> [Work to be completed]
Look through the records below, and whenever a line contains "agent", copy it.

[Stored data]
------------------------------

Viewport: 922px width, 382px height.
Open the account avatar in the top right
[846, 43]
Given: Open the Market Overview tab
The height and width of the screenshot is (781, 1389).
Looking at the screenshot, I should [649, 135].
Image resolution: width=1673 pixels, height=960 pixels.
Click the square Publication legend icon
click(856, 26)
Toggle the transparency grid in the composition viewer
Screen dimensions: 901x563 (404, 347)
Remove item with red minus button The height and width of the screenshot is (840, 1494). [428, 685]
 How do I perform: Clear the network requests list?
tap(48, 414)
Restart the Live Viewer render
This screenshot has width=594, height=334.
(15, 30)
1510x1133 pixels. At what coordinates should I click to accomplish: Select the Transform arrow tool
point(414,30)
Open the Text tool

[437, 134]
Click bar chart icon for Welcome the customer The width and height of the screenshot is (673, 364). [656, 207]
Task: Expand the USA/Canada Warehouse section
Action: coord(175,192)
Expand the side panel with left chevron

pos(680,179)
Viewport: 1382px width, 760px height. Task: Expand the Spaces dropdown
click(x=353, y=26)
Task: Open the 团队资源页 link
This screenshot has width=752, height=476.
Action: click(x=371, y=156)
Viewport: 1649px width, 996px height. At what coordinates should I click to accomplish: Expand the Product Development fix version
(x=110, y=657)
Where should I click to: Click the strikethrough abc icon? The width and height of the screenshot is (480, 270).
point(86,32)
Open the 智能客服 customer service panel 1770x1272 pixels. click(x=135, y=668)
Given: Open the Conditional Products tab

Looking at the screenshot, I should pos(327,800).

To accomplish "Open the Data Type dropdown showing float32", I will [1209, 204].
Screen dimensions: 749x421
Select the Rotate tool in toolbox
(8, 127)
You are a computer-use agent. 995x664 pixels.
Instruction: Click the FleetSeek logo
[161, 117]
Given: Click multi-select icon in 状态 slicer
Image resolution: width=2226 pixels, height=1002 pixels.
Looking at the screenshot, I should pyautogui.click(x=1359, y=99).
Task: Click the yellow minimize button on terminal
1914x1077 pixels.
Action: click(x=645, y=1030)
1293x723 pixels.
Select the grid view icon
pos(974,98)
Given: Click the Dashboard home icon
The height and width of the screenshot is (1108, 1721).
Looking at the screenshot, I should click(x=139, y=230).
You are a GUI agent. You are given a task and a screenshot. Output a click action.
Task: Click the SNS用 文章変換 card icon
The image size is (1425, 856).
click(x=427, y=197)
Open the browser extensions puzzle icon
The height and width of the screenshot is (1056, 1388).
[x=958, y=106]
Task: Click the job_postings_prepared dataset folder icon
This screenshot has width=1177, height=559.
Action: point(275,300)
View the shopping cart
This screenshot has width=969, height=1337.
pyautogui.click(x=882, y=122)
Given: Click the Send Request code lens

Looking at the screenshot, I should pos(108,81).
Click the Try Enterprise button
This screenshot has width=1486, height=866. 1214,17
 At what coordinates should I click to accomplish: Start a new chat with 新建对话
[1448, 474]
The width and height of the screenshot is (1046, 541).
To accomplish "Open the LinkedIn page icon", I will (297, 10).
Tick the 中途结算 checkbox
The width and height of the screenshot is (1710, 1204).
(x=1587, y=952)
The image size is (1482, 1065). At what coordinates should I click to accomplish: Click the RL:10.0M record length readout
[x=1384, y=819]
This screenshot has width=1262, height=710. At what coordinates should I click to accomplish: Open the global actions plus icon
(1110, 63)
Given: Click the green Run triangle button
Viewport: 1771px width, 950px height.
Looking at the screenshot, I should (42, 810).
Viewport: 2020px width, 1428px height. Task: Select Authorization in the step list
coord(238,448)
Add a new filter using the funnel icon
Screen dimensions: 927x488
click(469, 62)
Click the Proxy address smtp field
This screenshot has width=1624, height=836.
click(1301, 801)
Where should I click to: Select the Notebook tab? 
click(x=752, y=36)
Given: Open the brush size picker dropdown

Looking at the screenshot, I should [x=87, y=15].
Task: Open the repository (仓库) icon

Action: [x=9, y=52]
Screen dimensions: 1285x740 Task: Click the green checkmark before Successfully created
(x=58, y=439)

------------------------------

> [Solved problem]
You are a computer-use agent. 995x664 pixels.
You are a GUI agent. You are given a task and a screenshot. Output a click action.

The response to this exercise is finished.